E invece Monari Federzoni fa della lunghezza il suo valore più forte, e lo trasferisce come concept alla campagna di comunicazione, che lo declina nei messaggi e nei media con un effetto accattivante. E’ tutto molto semplice: si parte dalla lunghezza del nome Mo-na-ri-Fe-der-zo-ni (cui si può aggiungere l’A-ce-to-Bal-sa-mi-co-di-Mo-de-na) presentato così: “un nome lungo, come la sua storia”. L’accento sulla lunghezza del nome diventa ponte per un immediato e fiero passaggio alla storicità dell’azienda e del brand, e quindi occasione simpatica per parlare seriamente di storia lunga, tradizione, autenticità, originarietà, cultura.

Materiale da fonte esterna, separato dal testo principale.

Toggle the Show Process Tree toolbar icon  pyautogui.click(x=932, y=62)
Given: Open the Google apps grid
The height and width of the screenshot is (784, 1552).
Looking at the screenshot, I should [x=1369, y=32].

Il tono è familiare, bonario, gradevole. E la campagna
diventa memorabile grazie alle icone e leggende illustrate: il cane bassotto, la tromba, Amaranta la telenovela infinita, il salto in lungo, e la più simpatica, la raccolta dei 357.000 fascicoli per il jumbo jet in scala 1:1 con in omaggio la richiesta di aspettativa e una nuova vita. Ridondante ma efficace.
Insomma, la lunghezza come cifra del fare bene, da sempre. Quindi la lunghezza del nome, anch’essa come asset, arricchita e colorata dai temi della tradizione, del centenario di questa azienda familiare fondata nel 1912, prima ad imbottigliare l’aceto, pioniera nel conquistare i palati americani, e focalizzata su una proposta unica ma articolata: aceto e glasse. Quindi la consapevolezza e l’orgoglio di avere un nome lungo e importante.
SULL’ORIGINE DEL NOME E DELLE SUE RADICI
Quello che chiamo nome di marca è in questo caso un cognome, anzi un doppio cognome: Monari come Munari, Molinari, Muner, Muneratti … è un cognome che deriva dal mestiere di molinaro, quindi il proprietario o gestore di un mulino. Federzoni deriva invece dal nome Federico, diffuso in Italia dal XII secolo a seguito delle invasioni tedesche, come Friedrich/Frithurik che significa signore/principe rikia, della pace frithu/friede.
IGP è un marchio d’origine attribuito dall’Unione Europea; significa Indicazione Geografica Protetta, ed è concesso a tutti i prodotti per i quali una caratteristica rilevante è legata ad una zona geografica specifica, in cui avviene almeno una fase del processo di produzione. Si distingue dalla DOP Denominazione di Origine Protetta rilasciata a prodotti per i quali tutto il processo di produzione, trasformazione ed elaborazione avviene in un’area geografica determinata.
Forse non facile da pronunciare all’estero, Monari Federzoni è l’opposto di un nome originale, semantico, studiato con strategia, ricerche, creatività, verifiche. Tutte fantasie che neanche esistevano all’inizio del secolo scorso, quando la cosa più normale, auto evidente, lapalissiana, era usare il proprio cognome per qualsiasi attività commerciale.